On behalf of the Board of Directors

Kimberly Ann

Founder, CEO, President, and Director

FOR FURTHER INFORMATION, PLEASE CONTACT:

Lahontan Gold Corp.

Kimberly Ann
Founder, Chief Executive Officer, President, Director

Phone: 1-530-414-4400

Email:
Kimberly.ann@lahontangoldcorp.com

Website: www.lahontangoldcorp.com

Cautionary Note Regarding Forward-Looking Statements:

Neither TSX Venture Exchange nor its Regulation Services Provider (as that term is defined in policies of the TSX Venture Exchange) accepts responsibility for the adequacy or accuracy of this release. Except for statements of historical fact, this news release contains certain ‘forward-looking information’ within the meaning of applicable securities law.
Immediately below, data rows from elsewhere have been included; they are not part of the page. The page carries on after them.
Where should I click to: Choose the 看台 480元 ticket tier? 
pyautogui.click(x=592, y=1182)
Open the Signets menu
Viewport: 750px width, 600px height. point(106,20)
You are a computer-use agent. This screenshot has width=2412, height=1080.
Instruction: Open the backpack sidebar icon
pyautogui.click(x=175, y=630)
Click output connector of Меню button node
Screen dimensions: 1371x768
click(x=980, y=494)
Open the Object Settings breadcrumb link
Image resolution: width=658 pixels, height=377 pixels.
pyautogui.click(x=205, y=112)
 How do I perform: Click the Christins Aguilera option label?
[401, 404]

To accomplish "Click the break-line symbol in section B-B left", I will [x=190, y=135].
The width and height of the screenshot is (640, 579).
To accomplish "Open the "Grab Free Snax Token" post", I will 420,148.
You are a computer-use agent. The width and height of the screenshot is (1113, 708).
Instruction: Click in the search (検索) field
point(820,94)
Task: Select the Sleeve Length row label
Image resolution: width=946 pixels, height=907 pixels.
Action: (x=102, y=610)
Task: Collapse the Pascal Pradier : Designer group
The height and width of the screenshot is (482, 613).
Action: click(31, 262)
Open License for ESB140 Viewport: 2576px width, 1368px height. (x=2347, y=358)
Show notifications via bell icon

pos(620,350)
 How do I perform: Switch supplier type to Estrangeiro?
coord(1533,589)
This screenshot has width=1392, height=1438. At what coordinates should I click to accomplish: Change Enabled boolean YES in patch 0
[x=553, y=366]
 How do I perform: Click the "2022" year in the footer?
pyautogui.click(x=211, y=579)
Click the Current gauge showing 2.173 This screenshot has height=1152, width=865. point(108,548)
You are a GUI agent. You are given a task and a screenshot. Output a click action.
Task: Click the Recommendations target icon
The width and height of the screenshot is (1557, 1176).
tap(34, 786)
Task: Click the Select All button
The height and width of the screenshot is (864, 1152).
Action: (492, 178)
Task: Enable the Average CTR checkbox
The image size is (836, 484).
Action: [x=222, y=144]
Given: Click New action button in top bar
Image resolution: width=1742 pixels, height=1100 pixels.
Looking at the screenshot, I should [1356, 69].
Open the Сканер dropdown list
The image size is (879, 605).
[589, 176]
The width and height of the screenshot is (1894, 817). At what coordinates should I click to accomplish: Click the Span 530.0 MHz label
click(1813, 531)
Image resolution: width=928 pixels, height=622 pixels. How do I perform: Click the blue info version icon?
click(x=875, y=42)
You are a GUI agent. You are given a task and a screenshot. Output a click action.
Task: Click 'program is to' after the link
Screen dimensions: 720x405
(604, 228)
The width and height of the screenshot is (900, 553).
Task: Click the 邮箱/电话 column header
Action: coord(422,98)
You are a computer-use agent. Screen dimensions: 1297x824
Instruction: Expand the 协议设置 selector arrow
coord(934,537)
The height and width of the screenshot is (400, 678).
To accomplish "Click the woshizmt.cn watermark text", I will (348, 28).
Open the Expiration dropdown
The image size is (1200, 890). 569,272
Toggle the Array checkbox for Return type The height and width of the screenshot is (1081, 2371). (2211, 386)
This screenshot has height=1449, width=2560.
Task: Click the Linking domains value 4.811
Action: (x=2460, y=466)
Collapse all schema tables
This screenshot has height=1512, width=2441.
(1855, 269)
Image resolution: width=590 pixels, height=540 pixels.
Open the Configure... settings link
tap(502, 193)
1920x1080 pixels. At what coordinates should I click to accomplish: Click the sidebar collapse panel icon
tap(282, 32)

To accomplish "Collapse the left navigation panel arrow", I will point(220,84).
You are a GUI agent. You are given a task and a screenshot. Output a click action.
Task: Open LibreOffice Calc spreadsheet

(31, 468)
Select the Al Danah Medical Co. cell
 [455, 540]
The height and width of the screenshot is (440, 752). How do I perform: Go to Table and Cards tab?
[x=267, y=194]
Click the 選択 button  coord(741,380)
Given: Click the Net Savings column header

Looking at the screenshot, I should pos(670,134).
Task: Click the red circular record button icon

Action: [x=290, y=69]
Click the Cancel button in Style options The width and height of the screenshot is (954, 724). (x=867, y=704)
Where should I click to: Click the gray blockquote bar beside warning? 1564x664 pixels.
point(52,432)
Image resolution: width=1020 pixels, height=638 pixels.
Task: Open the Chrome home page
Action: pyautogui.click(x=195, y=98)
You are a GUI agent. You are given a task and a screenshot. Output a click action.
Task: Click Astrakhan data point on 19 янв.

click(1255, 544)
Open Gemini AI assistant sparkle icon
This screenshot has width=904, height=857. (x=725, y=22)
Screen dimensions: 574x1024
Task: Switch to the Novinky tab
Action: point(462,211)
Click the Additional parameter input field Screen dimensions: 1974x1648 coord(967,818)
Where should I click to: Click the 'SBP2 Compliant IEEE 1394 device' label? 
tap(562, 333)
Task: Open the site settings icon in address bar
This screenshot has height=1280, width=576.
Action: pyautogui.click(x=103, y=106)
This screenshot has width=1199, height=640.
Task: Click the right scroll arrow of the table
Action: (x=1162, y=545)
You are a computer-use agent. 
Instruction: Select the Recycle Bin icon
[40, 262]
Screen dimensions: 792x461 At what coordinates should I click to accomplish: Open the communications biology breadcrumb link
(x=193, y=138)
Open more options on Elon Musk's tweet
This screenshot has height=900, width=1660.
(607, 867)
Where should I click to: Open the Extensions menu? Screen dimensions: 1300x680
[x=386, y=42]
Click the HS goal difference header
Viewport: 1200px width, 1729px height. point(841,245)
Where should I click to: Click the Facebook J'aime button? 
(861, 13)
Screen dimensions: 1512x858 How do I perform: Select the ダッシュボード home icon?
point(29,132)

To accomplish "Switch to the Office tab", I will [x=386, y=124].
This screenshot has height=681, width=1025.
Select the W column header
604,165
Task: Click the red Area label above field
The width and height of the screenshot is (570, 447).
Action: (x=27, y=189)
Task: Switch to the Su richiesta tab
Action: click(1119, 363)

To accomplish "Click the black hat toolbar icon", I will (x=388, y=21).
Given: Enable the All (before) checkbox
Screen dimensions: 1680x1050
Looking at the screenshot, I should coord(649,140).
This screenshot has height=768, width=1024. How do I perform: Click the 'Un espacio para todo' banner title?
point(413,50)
Forward-looking information is frequently characterized by words such as ‘plan’, ‘expect’, ‘project’, ‘intend’, ‘believe’, ‘anticipate’, ‘estimate’ and other similar words, or statements that certain events or conditions ‘may’ or ‘will’ occur. Forward-looking statements are based on the opinions and estimates at the date the statements are made and are subject to a variety of risks and uncertainties and other factors that could cause actual events or results to differ materially from those anticipated in the forward-looking statements including, but not limited to delays or uncertainties with regulatory approvals, including that of the TSXV. There are uncertainties inherent in forward-looking information, including factors beyond the Company’s control. The Company undertakes no obligation to update forward-looking information if circumstances or management’s estimates or opinions should change except as required by law. The reader is cautioned not to place undue reliance on forward-looking statements. Additional information identifying risks and uncertainties that could affect financial results is contained in the Company’s filings with Canadian securities regulators, which filings are available at www.sedarplus.ca.

NOT FOR DISTRIBUTION TO UNITED STATES NEWS WIRE SERVICES OR FOR DISSEMINATION IN THE UNITED STATES.